> Texte à lire:
Afficher le menu

Rebecca Saunders : la musique à fleur de peau.

Entretien Par Arnaud Merlin, le 12/06/2023

Le 23 juin, à la Maison de la radio et de la musique, l’Ensemble intercontemporain et l’Orchestre Philharmonique de Radio France, réunis sous la direction de Pascal Rophé, interpréteront, en création française, Wound de Rebecca Saunders.  La compositrice britannique installée à Berlin revient sur l’origine et les multiples développements d’une œuvre visant à « libérer ce qui est à l’intérieur du corps du son ».        

Rebecca, quel est le point de départ de votre récent Wound créé en septembre 2022 à Munich par l’Ensemble intercontemporain et l’Orchestre de la Suisse Romande ?

> Actions à mener:
#1 Recopiez tout le passage de l'entretien, depuis « Rebecca, quel est » jusqu'à « Suisse Romande ? ».
#2 D'après l'entretien, sous la direction de qui Wound sera-t-il interprété le 23 juin ?
#3 Dressez la liste de toutes les formations musicales nommées dans l'entretien.
Les lignes qui suivent forment un matériau à part, indépendant de l'entretien.

> Extraits de données:

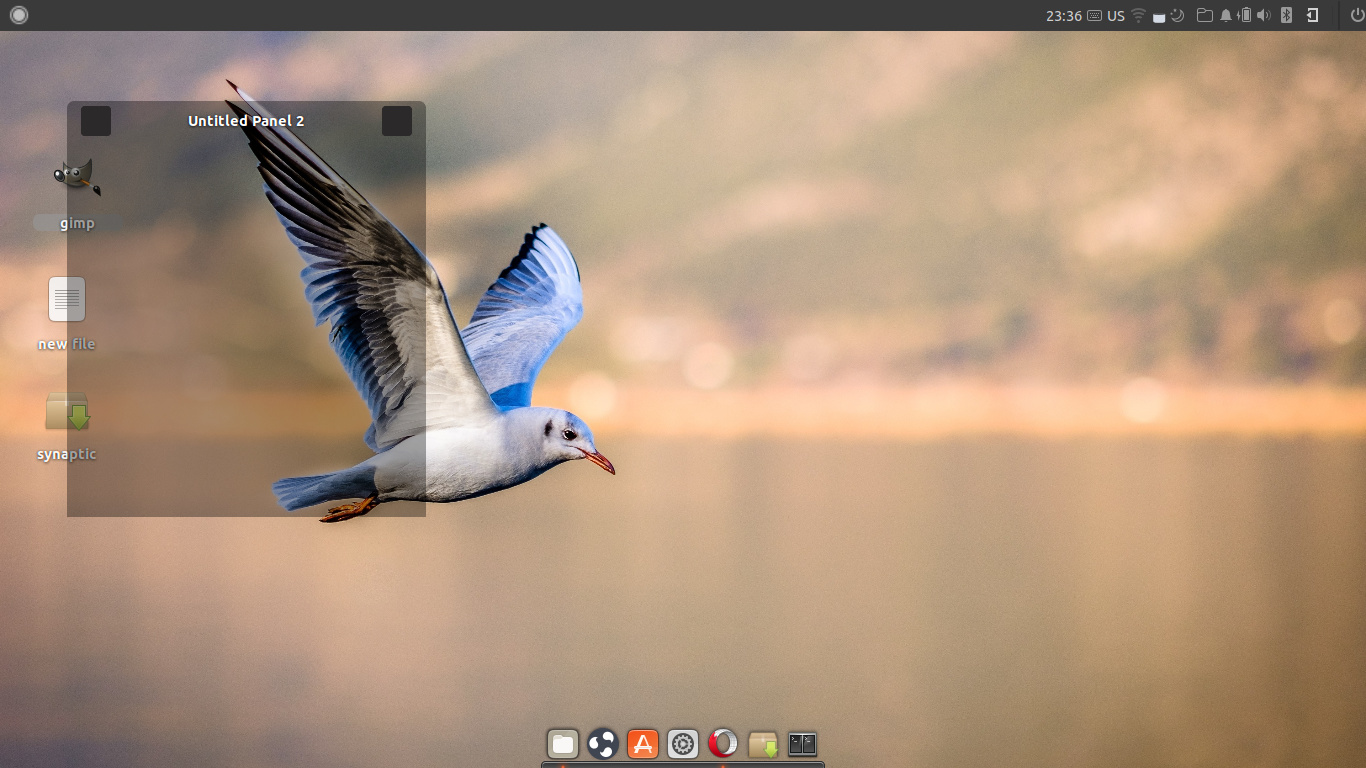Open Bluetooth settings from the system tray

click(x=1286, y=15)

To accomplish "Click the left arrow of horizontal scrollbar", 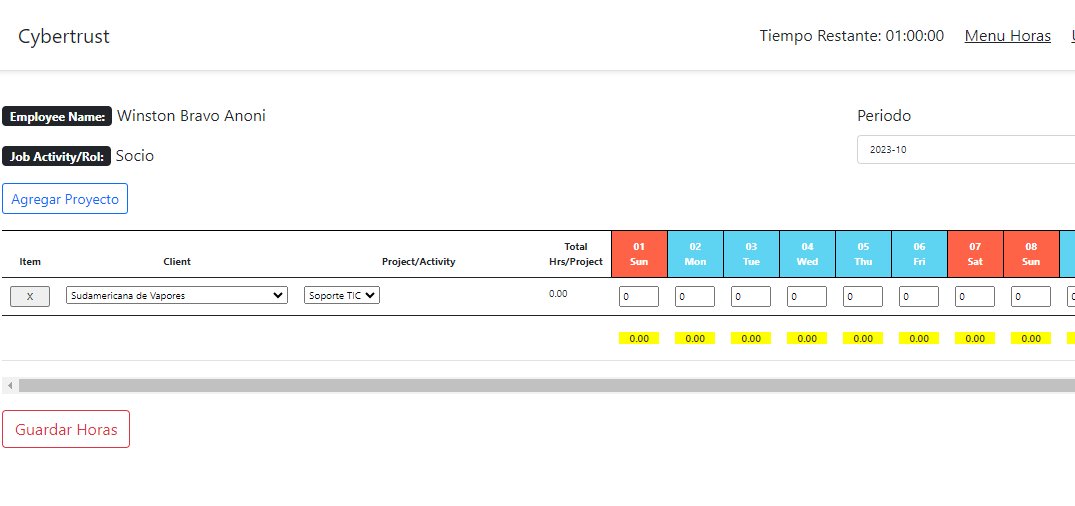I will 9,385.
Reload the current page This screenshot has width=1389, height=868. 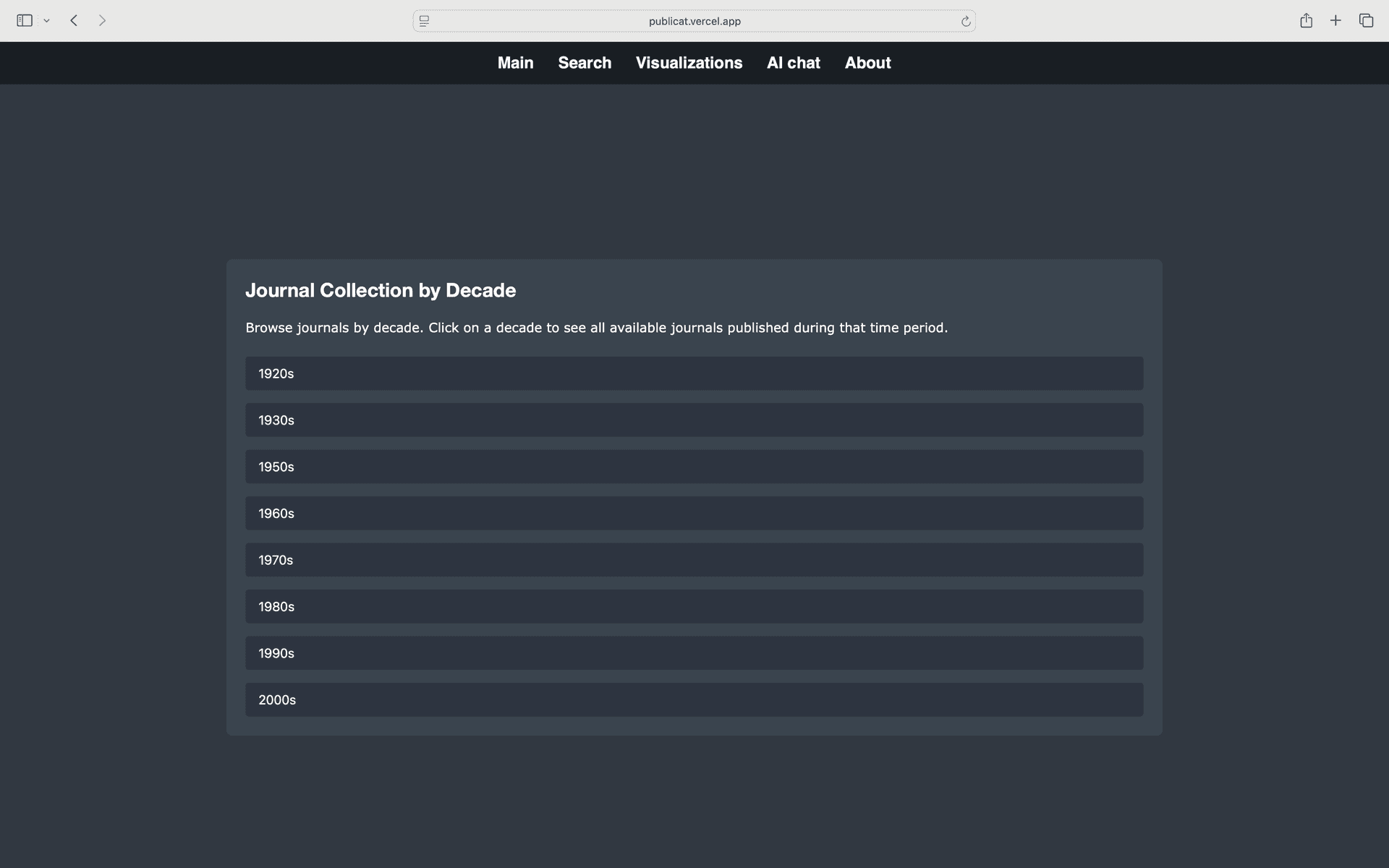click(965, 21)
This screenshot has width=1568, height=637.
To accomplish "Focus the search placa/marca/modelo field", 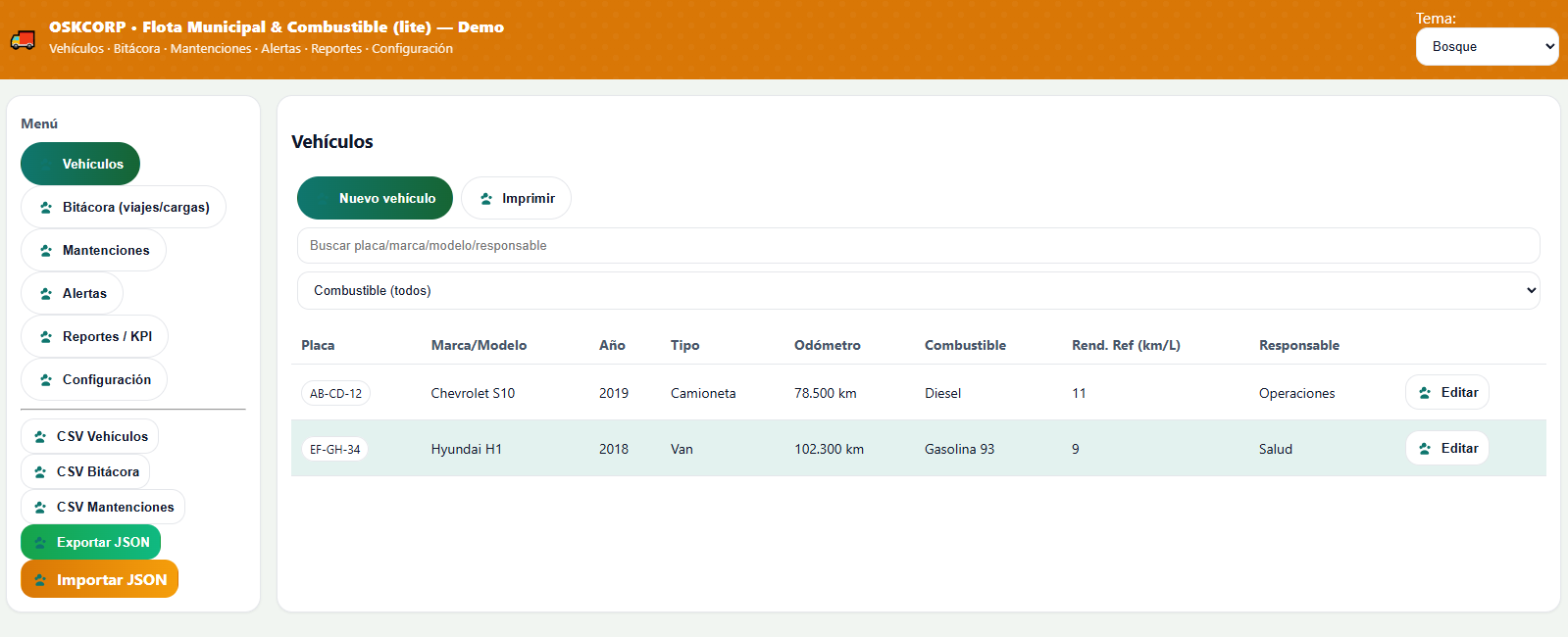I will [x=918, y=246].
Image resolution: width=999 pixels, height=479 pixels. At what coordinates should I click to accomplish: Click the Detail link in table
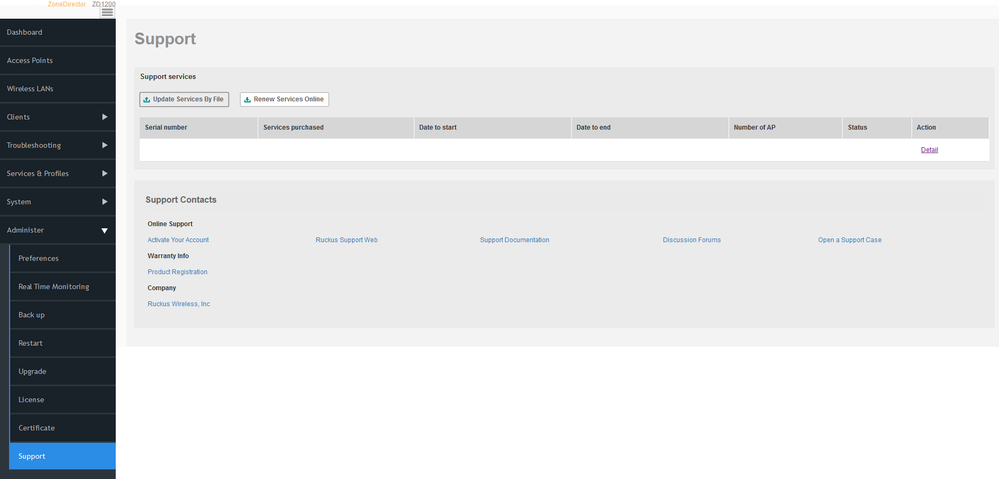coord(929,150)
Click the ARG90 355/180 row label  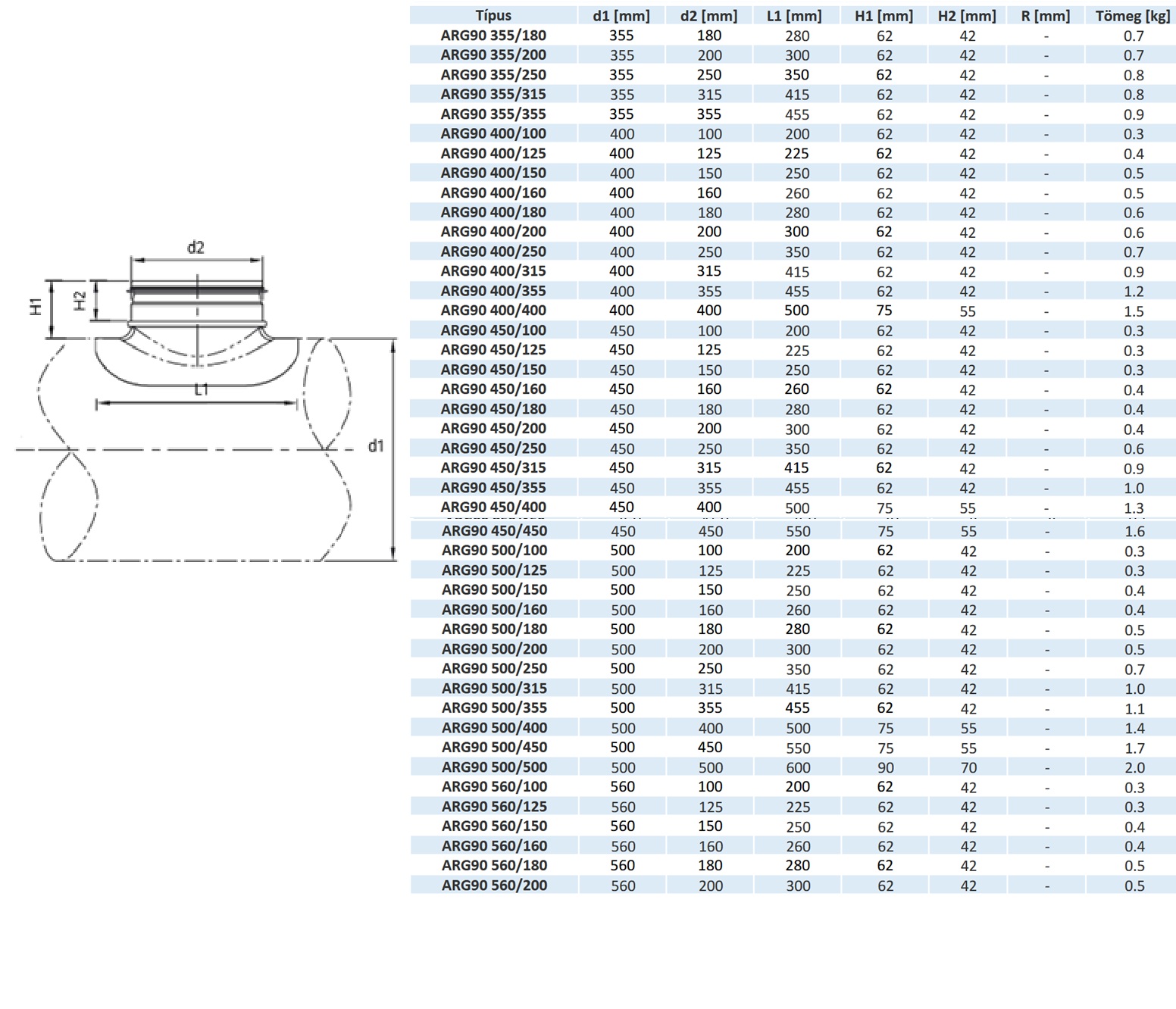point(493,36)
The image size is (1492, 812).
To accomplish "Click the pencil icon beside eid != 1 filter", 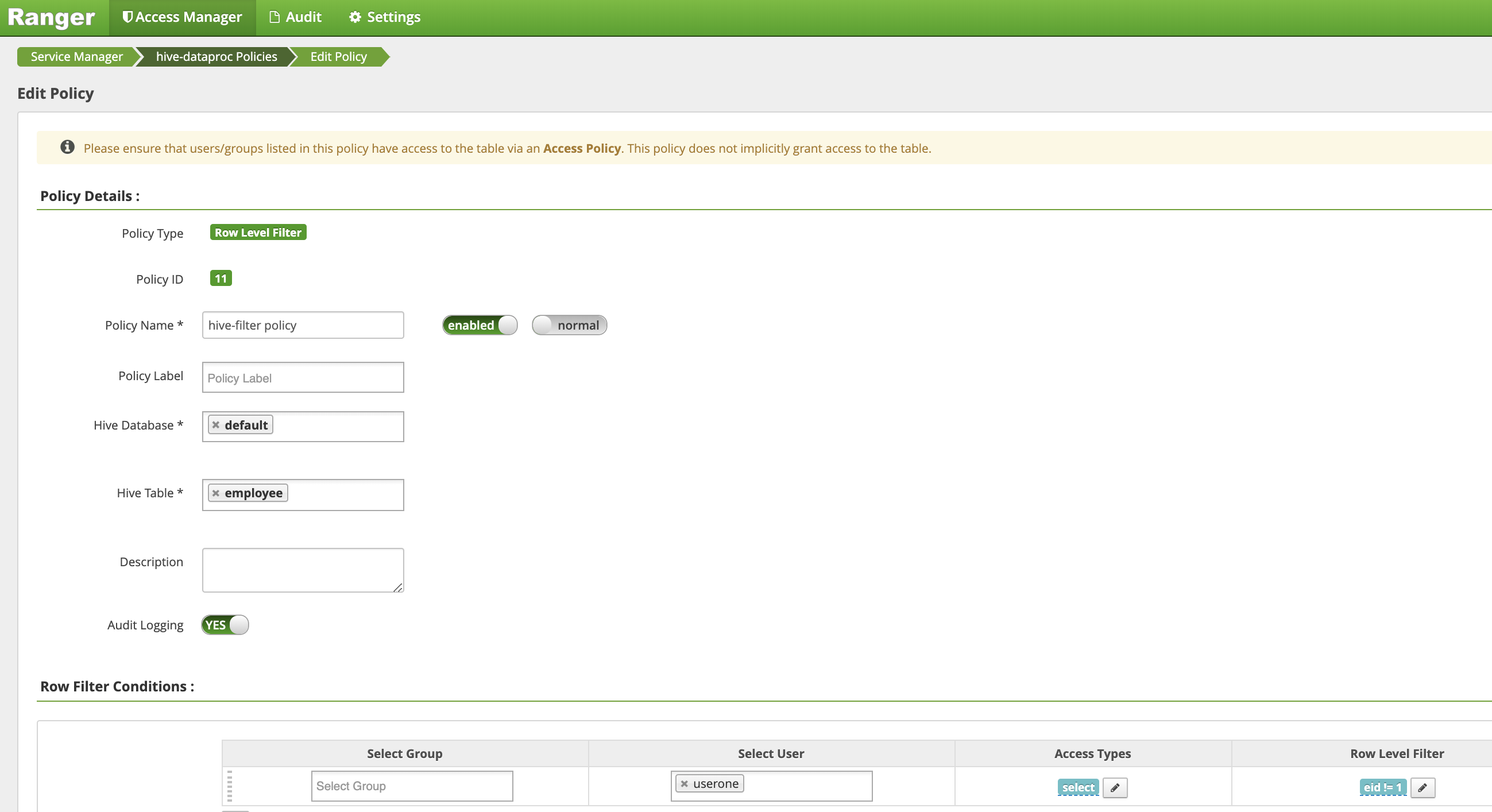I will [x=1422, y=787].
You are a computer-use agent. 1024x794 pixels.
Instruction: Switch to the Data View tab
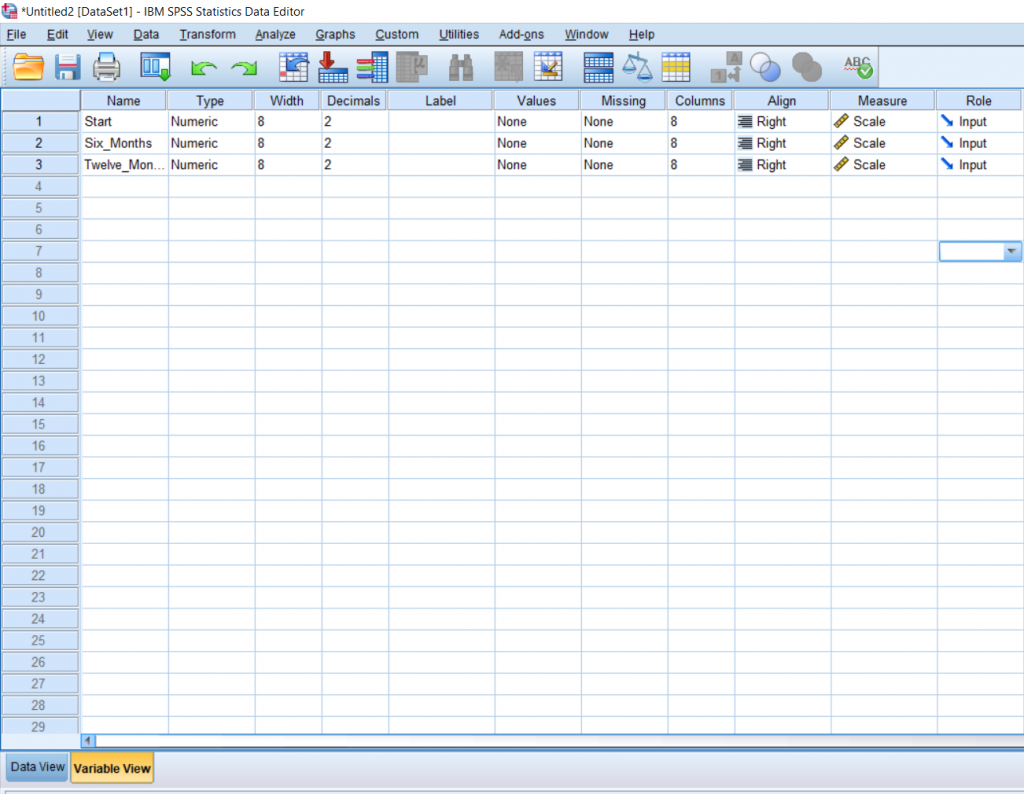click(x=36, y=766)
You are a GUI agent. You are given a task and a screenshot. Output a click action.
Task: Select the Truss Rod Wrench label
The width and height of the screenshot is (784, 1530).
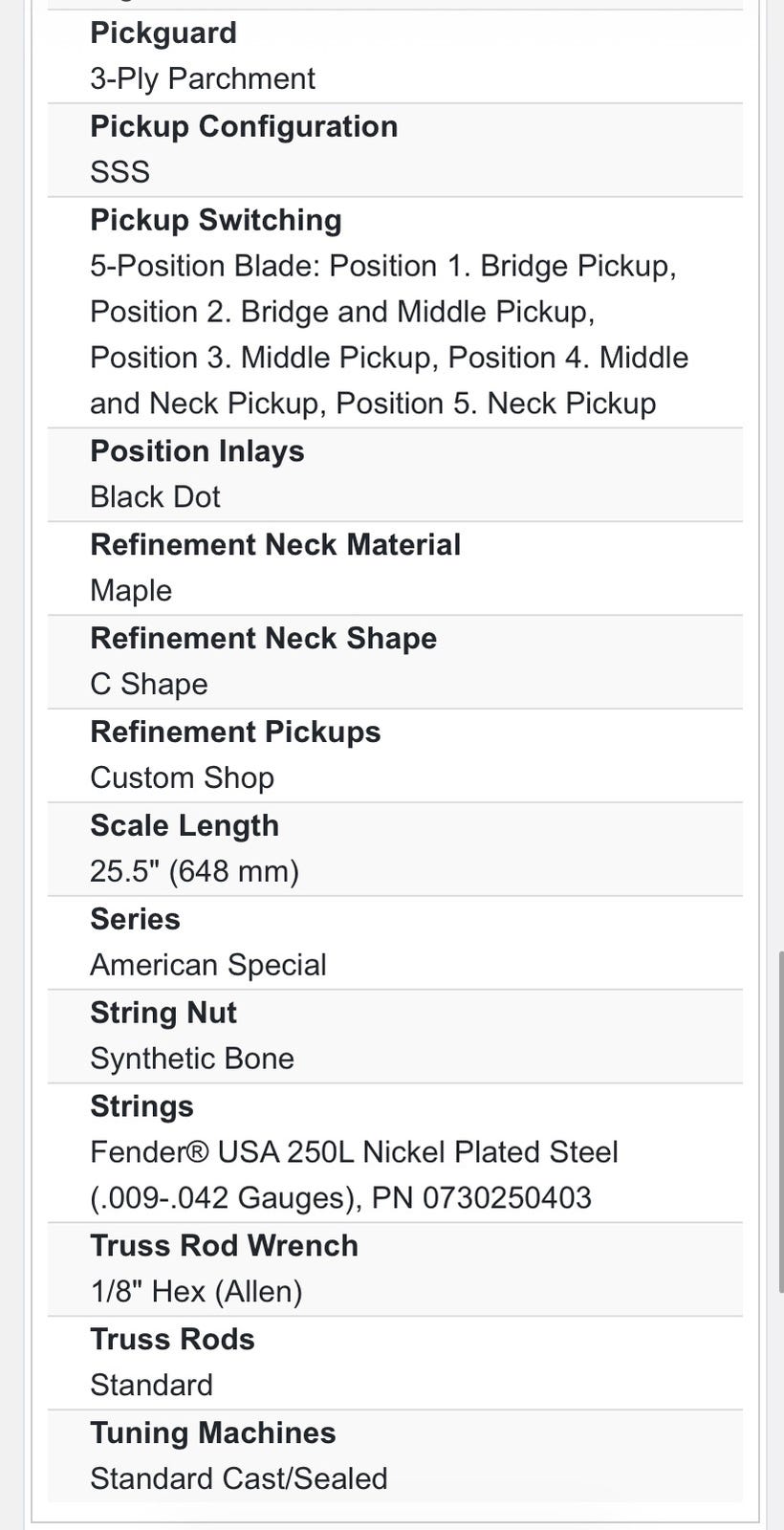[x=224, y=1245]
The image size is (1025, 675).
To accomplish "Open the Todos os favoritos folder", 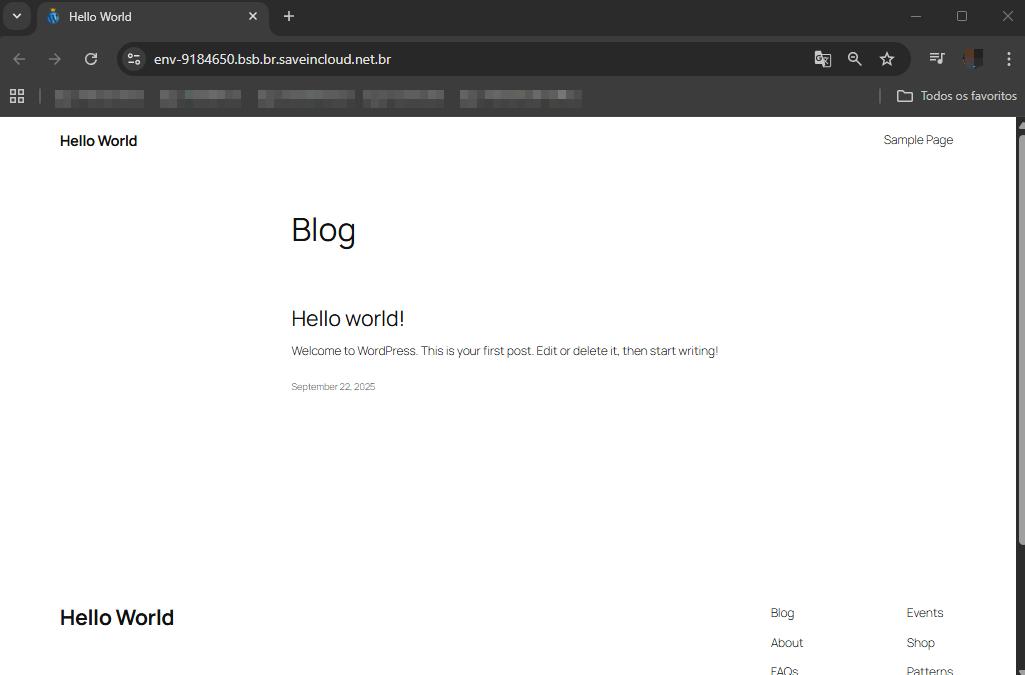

> Résultats des consignes:
#1
Rebecca, quel est le point de départ de votre récent Wound créé en septembre 2022 à Munich par l’Ensemble intercontemporain et l’Orchestre de la Suisse Romande ?

#2 Sous la direction de Pascal Rophé.

#3
- Ensemble intercontemporain
- Orchestre Philharmonique de Radio France
- Orchestre de la Suisse Romande